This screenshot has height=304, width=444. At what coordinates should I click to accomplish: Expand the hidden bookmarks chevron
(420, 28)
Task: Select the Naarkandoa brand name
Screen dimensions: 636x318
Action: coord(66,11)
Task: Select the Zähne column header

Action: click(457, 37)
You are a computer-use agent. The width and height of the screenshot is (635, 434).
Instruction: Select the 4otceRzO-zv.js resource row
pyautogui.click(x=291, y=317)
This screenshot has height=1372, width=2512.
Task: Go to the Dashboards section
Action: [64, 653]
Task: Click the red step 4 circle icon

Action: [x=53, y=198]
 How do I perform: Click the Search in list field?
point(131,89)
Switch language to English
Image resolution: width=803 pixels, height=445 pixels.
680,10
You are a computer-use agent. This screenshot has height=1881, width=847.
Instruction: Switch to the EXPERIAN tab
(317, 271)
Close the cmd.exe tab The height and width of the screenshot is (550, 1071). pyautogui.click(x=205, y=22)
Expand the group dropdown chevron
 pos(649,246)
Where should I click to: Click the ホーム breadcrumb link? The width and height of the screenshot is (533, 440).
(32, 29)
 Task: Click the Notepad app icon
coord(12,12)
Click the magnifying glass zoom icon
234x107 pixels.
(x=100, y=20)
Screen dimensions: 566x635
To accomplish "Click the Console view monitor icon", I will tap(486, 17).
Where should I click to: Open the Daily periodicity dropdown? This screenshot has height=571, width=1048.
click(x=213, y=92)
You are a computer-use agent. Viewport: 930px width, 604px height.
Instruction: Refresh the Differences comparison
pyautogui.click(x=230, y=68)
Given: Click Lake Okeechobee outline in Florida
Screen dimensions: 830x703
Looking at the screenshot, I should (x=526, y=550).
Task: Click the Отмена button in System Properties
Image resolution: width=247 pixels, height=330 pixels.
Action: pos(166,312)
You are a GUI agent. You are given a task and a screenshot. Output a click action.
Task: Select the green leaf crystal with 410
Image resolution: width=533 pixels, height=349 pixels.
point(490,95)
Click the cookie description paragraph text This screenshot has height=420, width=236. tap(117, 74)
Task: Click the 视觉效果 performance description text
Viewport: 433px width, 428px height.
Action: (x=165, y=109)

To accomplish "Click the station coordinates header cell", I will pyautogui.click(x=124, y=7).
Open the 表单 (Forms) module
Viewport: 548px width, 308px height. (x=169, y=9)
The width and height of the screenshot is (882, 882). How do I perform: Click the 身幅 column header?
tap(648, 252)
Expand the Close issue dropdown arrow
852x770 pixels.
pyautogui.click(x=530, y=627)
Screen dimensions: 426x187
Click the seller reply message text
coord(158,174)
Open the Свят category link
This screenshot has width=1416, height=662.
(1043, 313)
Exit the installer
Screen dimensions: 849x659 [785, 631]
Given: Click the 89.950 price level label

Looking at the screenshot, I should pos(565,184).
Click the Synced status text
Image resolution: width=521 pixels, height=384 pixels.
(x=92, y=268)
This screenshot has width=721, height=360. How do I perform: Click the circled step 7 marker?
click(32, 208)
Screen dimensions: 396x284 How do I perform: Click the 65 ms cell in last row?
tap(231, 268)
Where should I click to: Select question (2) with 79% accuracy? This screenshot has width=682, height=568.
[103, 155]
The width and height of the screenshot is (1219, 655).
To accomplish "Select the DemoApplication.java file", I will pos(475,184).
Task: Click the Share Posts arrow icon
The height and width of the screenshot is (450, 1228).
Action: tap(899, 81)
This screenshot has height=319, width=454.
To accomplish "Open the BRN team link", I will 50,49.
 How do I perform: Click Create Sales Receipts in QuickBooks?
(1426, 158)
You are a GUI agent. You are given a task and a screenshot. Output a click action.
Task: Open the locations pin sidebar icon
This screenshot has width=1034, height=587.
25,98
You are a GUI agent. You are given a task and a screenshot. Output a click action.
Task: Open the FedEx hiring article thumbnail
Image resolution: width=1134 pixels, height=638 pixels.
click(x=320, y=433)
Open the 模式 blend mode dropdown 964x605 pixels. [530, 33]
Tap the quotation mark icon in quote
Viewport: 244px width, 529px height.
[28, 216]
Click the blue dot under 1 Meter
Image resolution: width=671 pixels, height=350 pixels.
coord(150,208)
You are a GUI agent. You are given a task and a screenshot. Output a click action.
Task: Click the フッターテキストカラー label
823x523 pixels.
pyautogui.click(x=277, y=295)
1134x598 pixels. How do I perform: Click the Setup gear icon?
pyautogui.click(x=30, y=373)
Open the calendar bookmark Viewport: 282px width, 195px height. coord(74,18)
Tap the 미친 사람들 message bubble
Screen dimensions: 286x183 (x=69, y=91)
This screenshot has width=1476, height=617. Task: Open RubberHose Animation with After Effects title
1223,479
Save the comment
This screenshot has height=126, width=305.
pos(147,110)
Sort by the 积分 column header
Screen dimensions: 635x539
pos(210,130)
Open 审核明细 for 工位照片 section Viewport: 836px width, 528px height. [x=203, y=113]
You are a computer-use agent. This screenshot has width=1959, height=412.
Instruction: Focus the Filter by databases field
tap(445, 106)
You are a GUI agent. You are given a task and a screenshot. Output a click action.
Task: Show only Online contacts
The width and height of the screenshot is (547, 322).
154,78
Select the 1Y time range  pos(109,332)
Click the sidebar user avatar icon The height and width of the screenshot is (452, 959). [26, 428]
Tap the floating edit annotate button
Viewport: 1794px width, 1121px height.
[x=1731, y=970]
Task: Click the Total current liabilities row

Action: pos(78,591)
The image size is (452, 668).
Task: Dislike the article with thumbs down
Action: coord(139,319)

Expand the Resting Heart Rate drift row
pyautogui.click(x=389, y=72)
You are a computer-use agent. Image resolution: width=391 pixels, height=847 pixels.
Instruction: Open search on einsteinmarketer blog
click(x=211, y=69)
########################################
**Set exercise**. Could you rewrite all the rows above with "Instruction:" replaced by "Goal:" each time it occurs and nothing else changed?

**Solved problem**.
This screenshot has height=304, width=444. At what coordinates should I click to accomplish: Expand the hidden bookmarks chevron
(420, 28)
Task: Select the Naarkandoa brand name
Screen dimensions: 636x318
Action: coord(66,11)
Task: Select the Zähne column header

Action: click(457, 37)
You are a computer-use agent. The width and height of the screenshot is (635, 434).
Goal: Select the 4otceRzO-zv.js resource row
pyautogui.click(x=291, y=317)
This screenshot has height=1372, width=2512.
Task: Go to the Dashboards section
Action: [64, 653]
Task: Click the red step 4 circle icon

Action: [x=53, y=198]
 How do I perform: Click the Search in list field?
point(131,89)
Switch language to English
Image resolution: width=803 pixels, height=445 pixels.
680,10
You are a computer-use agent. This screenshot has height=1881, width=847.
Goal: Switch to the EXPERIAN tab
(317, 271)
Close the cmd.exe tab The height and width of the screenshot is (550, 1071). pyautogui.click(x=205, y=22)
Expand the group dropdown chevron
 pos(649,246)
Where should I click to: Click the ホーム breadcrumb link? The width and height of the screenshot is (533, 440).
(32, 29)
 Task: Click the Notepad app icon
coord(12,12)
Click the magnifying glass zoom icon
234x107 pixels.
(x=100, y=20)
Screen dimensions: 566x635
To accomplish "Click the Console view monitor icon", I will tap(486, 17).
Where should I click to: Open the Daily periodicity dropdown? This screenshot has height=571, width=1048.
click(x=213, y=92)
You are a computer-use agent. Viewport: 930px width, 604px height.
Goal: Refresh the Differences comparison
pyautogui.click(x=230, y=68)
Given: Click Lake Okeechobee outline in Florida
Screen dimensions: 830x703
Looking at the screenshot, I should (x=526, y=550).
Task: Click the Отмена button in System Properties
Image resolution: width=247 pixels, height=330 pixels.
Action: pos(166,312)
You are a GUI agent. You are given a task and a screenshot. Output a click action.
Task: Select the green leaf crystal with 410
Image resolution: width=533 pixels, height=349 pixels.
point(490,95)
Click the cookie description paragraph text This screenshot has height=420, width=236. tap(117, 74)
Task: Click the 视觉效果 performance description text
Viewport: 433px width, 428px height.
Action: (x=165, y=109)

To accomplish "Click the station coordinates header cell", I will pyautogui.click(x=124, y=7).
Open the 表单 (Forms) module
Viewport: 548px width, 308px height. (x=169, y=9)
The width and height of the screenshot is (882, 882). How do I perform: Click the 身幅 column header?
tap(648, 252)
Expand the Close issue dropdown arrow
852x770 pixels.
pyautogui.click(x=530, y=627)
Screen dimensions: 426x187
Click the seller reply message text
coord(158,174)
Open the Свят category link
This screenshot has width=1416, height=662.
(1043, 313)
Exit the installer
Screen dimensions: 849x659 [785, 631]
Given: Click the 89.950 price level label

Looking at the screenshot, I should pos(565,184).
Click the Synced status text
Image resolution: width=521 pixels, height=384 pixels.
(x=92, y=268)
This screenshot has width=721, height=360. How do I perform: Click the circled step 7 marker?
click(32, 208)
Screen dimensions: 396x284 How do I perform: Click the 65 ms cell in last row?
tap(231, 268)
Where should I click to: Select question (2) with 79% accuracy? This screenshot has width=682, height=568.
[103, 155]
The width and height of the screenshot is (1219, 655).
To accomplish "Select the DemoApplication.java file", I will pos(475,184).
Task: Click the Share Posts arrow icon
The height and width of the screenshot is (450, 1228).
Action: tap(899, 81)
This screenshot has height=319, width=454.
To accomplish "Open the BRN team link", I will 50,49.
 How do I perform: Click Create Sales Receipts in QuickBooks?
(1426, 158)
You are a GUI agent. You are given a task and a screenshot. Output a click action.
Task: Open the locations pin sidebar icon
This screenshot has width=1034, height=587.
25,98
You are a GUI agent. You are given a task and a screenshot. Output a click action.
Task: Open the FedEx hiring article thumbnail
Image resolution: width=1134 pixels, height=638 pixels.
click(x=320, y=433)
Open the 模式 blend mode dropdown 964x605 pixels. [530, 33]
Tap the quotation mark icon in quote
Viewport: 244px width, 529px height.
[28, 216]
Click the blue dot under 1 Meter
Image resolution: width=671 pixels, height=350 pixels.
coord(150,208)
You are a GUI agent. You are given a task and a screenshot. Output a click action.
Task: Click the フッターテキストカラー label
823x523 pixels.
pyautogui.click(x=277, y=295)
1134x598 pixels. How do I perform: Click the Setup gear icon?
pyautogui.click(x=30, y=373)
Open the calendar bookmark Viewport: 282px width, 195px height. coord(74,18)
Tap the 미친 사람들 message bubble
Screen dimensions: 286x183 (x=69, y=91)
This screenshot has width=1476, height=617. Task: Open RubberHose Animation with After Effects title
1223,479
Save the comment
This screenshot has height=126, width=305.
pos(147,110)
Sort by the 积分 column header
Screen dimensions: 635x539
pos(210,130)
Open 审核明细 for 工位照片 section Viewport: 836px width, 528px height. [x=203, y=113]
You are a computer-use agent. This screenshot has width=1959, height=412.
Goal: Focus the Filter by databases field
tap(445, 106)
You are a GUI agent. You are given a task and a screenshot. Output a click action.
Task: Show only Online contacts
The width and height of the screenshot is (547, 322).
154,78
Select the 1Y time range  pos(109,332)
Click the sidebar user avatar icon The height and width of the screenshot is (452, 959). [26, 428]
Tap the floating edit annotate button
Viewport: 1794px width, 1121px height.
[x=1731, y=970]
Task: Click the Total current liabilities row

Action: pos(78,591)
The image size is (452, 668).
Task: Dislike the article with thumbs down
Action: coord(139,319)

Expand the Resting Heart Rate drift row
pyautogui.click(x=389, y=72)
You are a computer-use agent. Image resolution: width=391 pixels, height=847 pixels.
Goal: Open search on einsteinmarketer blog
click(x=211, y=69)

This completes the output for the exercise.